Live album by Chumbawamba
- Released: 2006
- Recorded: 2006
- Genres: Anarcho punk, pop, folk
- Length: 47:50
- Producer: Chumbawamba

Chumbawamba chronology
| A Singsong and a Scrap (2005) | Get On with It (2006) | The Boy Bands Have Won (2008) |

= Get On with It =

Get On with It is a live album by British anarchist punk band Chumbawamba released in 2006. It features recordings made at shows throughout England in 2006, covering songs from all throughout their musical career.

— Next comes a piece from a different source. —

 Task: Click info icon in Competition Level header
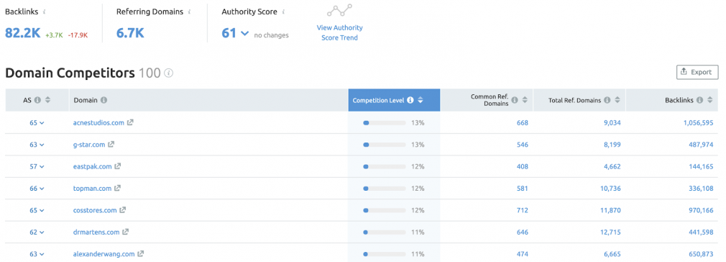tap(410, 100)
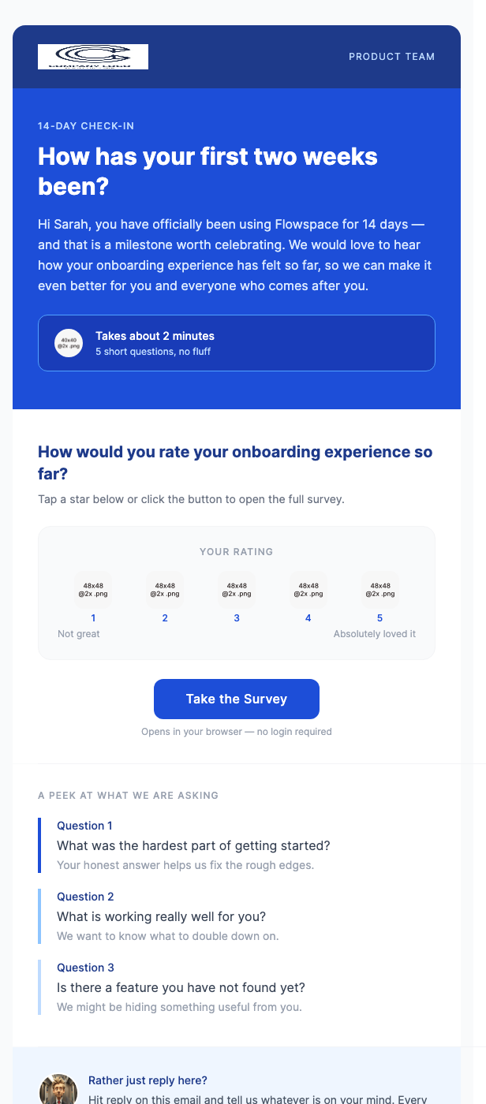Click the Take the Survey button
This screenshot has height=1104, width=486.
(237, 699)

The songs "Timebomb", "Homophobia" and "Stitch That/A Stitch in Time" were also on their 1994 live album Showbusiness!

Vocal group Coope, Boyes & Simpson are featured. Their songs were previously sampled by Chumbawamba on the album Readymades and they contributed vocals to the previous album A Singsong and a Scrap. They are also label mates on No Masters Records.

Professional ratings
Review scores
| Source | Rating |
| Allmusic | link |

==Track listing==
All songs are written and arranged by Chumbawamba, except where noted.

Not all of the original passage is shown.